## SELECTED TEXT
..............................

The trip also included a meeting with Turkish President Recep Tayyip Erdogan to discuss Syria and Afghanistan, but the final act was the Putin summit. The timing was tense. The United States had endured cyberattacks it blamed on the Kremlin, Russian interference in elections, and ongoing hostilities in Ukraine. Biden's team spoke of wanting to "restore predictability and stability" to the relationship. But there was an important difference from the Trump years: this time, the president and his government were aligned. Trump had extended a confusing warmth to Putin even as his administration imposed sanctions for election interference—a contradiction that had raised eyebrows, especially since those interference operations had benefited Trump himself. Biden offered no such contradiction. His administration would speak with one voice.
What Biden was attempting, in essence, was a recalibration of American power after years of drift. Not a return to the Obama era—the world had changed, China had grown stronger, and the calculus had shifted. Instead, a new framework: democracies united, China as the central strategic concern, Europe as a crucial partner rather than a burden, and multilateral leadership as the antidote to both Trump's transactionalism and Beijing's authoritarian model. Whether Europe would fully embrace this vision, whether the focus on China would alienate Russia further, whether the semiconductor and 5G initiatives would actually constrain Beijing's technological reach—these were questions the coming weeks would begin to answer.

..............................

## PROVIDED DATA
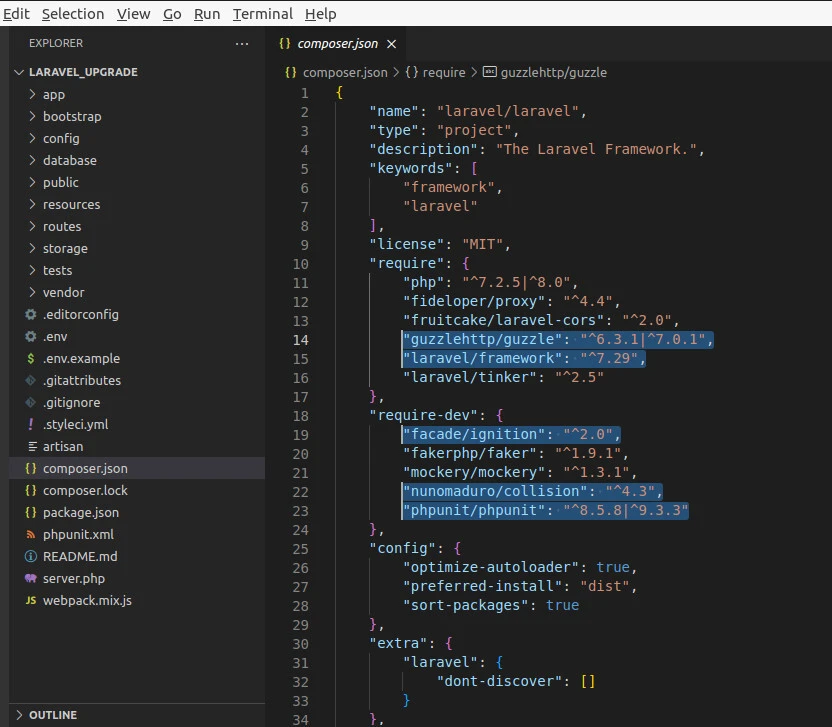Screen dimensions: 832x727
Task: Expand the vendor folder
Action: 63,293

..............................

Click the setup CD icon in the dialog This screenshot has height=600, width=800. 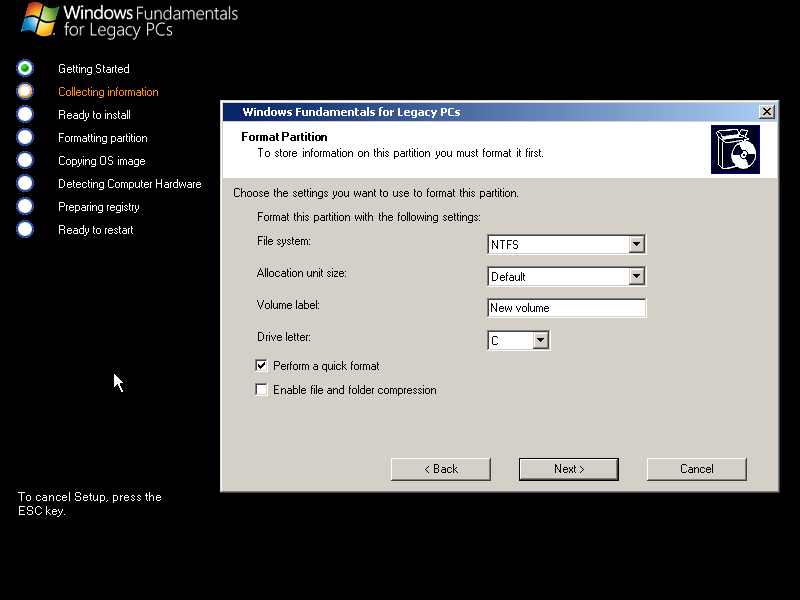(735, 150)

..............................

## WORK INSTRUCTIONS
Answer these questions from the text on Biden's trip:
(a) Which leader did Biden meet to discuss Syria and Afghanistan?
(b) What did Biden's team say it wanted to restore to the relationship with Russia?
(c) What does Biden's new framework treat as the central strategic concern?
Answer from the text on Biden's trip alone.

## EXERCISE SOLUTION
(a) Turkish President Recep Tayyip Erdogan.
(b) Predictability and stability.
(c) China.